> [WORK TASK]:
Beneath this line are the data; copy exactly the part of them that opens with the line containing "View the 이용약관" and closes with the line containing "Task: Expand the green", and only that part.

> [INPUT RECORDS]:
'''

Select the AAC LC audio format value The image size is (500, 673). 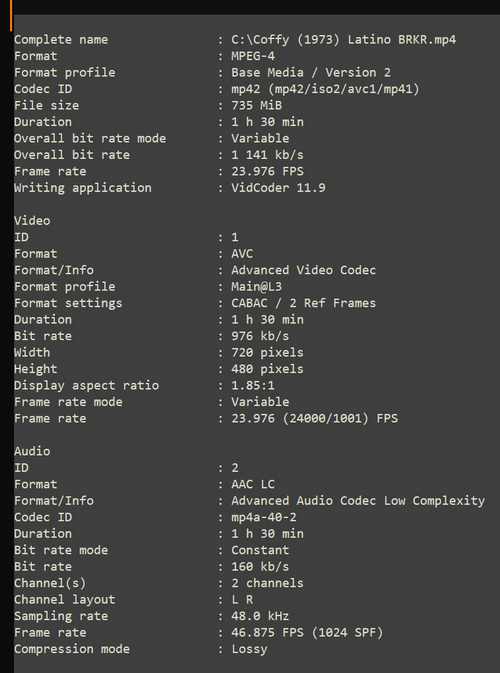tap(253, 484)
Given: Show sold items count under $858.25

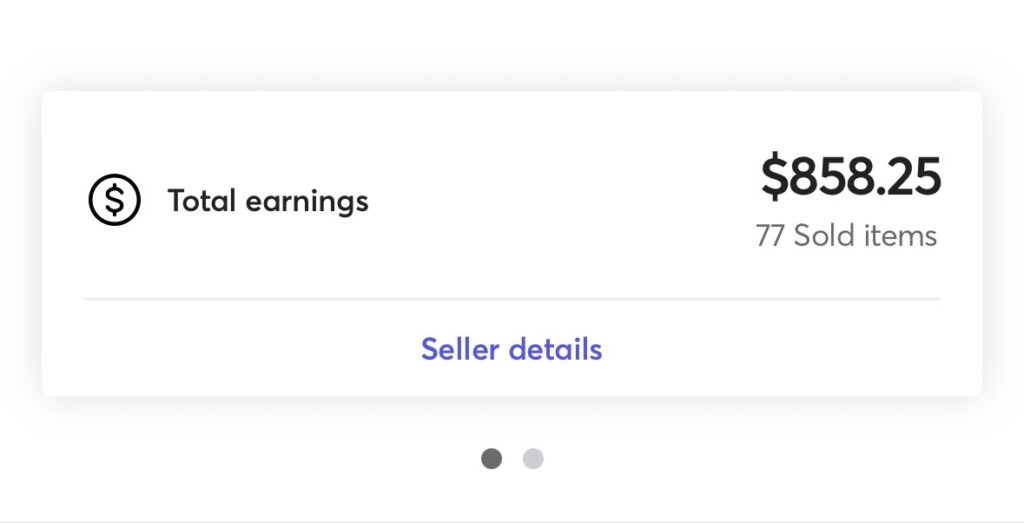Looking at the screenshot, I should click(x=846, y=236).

'''
'''

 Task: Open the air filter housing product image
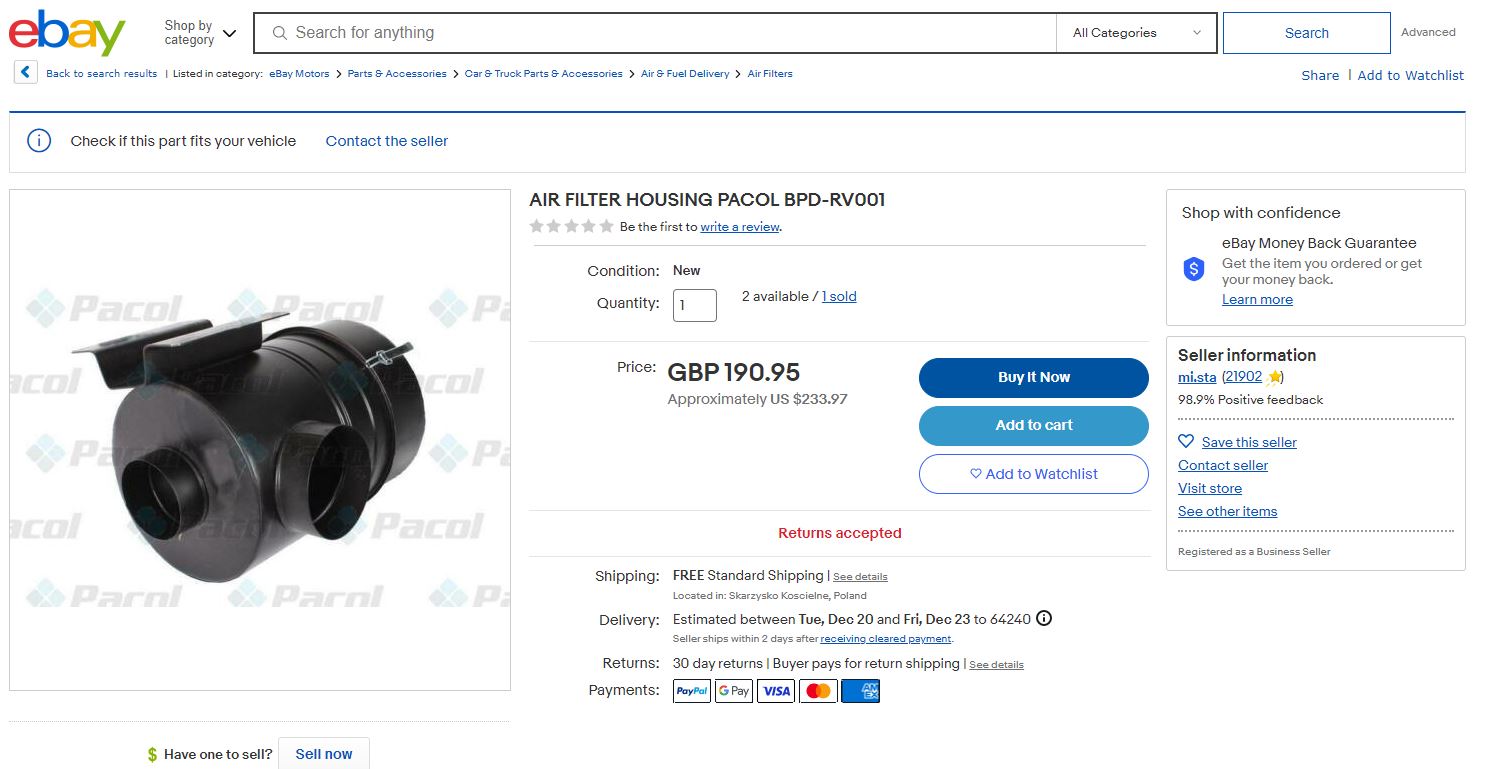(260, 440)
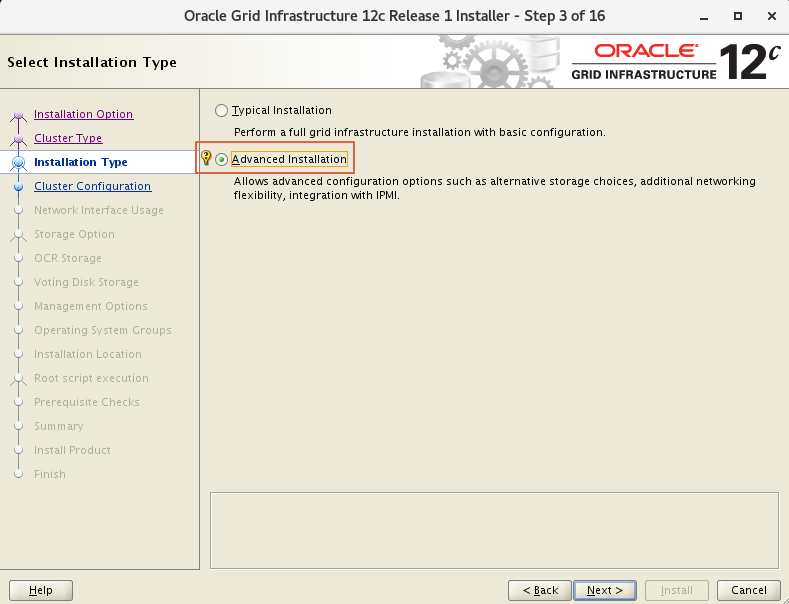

'''
'''

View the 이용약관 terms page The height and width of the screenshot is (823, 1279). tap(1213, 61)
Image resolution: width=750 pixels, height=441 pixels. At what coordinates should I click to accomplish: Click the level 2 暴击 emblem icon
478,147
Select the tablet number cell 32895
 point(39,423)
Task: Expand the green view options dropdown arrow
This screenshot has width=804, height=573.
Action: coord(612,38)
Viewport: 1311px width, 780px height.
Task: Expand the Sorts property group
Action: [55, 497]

'''

> [ANSWER BOX]:
View the 이용약관 terms page The height and width of the screenshot is (823, 1279). tap(1213, 61)
Image resolution: width=750 pixels, height=441 pixels. At what coordinates should I click to accomplish: Click the level 2 暴击 emblem icon
478,147
Select the tablet number cell 32895
 point(39,423)
Task: Expand the green view options dropdown arrow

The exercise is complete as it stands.